WHAT IS NEEDED: For this exercise, return exactly the lines of the material below that begin at the one with "Viewport: 600px width, 518px height." and stop after the one with "Given: Open Info for テリリア card".

Content starts

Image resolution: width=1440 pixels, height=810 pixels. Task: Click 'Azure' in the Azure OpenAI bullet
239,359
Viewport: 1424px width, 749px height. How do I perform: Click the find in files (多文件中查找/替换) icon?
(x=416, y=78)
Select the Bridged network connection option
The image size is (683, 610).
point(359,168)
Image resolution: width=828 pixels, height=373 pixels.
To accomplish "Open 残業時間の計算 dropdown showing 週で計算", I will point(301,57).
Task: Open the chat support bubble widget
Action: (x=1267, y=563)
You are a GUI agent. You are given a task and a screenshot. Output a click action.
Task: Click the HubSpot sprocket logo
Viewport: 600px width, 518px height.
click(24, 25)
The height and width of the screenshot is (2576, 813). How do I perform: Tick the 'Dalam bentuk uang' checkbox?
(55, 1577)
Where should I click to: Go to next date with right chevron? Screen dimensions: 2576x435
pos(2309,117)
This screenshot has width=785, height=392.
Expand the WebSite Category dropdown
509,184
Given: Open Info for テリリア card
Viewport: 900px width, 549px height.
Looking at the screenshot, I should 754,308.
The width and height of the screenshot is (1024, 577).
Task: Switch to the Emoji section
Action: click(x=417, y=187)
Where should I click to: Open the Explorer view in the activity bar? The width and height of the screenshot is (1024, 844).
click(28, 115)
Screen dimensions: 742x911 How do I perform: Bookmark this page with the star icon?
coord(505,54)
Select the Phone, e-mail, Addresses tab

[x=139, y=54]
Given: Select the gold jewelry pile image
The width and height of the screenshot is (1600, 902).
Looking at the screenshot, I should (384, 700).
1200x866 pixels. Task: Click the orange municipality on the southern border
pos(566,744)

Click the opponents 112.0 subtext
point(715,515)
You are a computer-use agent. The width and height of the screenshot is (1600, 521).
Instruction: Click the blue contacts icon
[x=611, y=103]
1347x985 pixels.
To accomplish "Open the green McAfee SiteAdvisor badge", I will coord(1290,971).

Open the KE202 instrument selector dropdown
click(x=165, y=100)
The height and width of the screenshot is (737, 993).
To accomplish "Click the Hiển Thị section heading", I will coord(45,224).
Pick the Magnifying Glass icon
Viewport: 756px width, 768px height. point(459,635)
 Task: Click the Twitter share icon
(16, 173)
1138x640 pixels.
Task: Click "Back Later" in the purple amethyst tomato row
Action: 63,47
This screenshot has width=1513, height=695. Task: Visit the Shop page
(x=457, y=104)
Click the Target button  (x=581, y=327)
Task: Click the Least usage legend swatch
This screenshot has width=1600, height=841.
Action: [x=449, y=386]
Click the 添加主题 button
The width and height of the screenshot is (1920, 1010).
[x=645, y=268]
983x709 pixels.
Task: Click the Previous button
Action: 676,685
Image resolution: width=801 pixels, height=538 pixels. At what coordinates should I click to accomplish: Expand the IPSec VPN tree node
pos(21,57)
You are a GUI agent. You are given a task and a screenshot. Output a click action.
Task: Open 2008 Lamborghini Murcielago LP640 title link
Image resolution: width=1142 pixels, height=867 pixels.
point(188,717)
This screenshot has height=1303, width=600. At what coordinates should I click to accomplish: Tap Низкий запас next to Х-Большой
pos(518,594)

Content ends

EXERCISE ANSWER:
Viewport: 600px width, 518px height.
click(24, 25)
The height and width of the screenshot is (2576, 813). How do I perform: Tick the 'Dalam bentuk uang' checkbox?
(55, 1577)
Where should I click to: Go to next date with right chevron? Screen dimensions: 2576x435
pos(2309,117)
This screenshot has width=785, height=392.
Expand the WebSite Category dropdown
509,184
Given: Open Info for テリリア card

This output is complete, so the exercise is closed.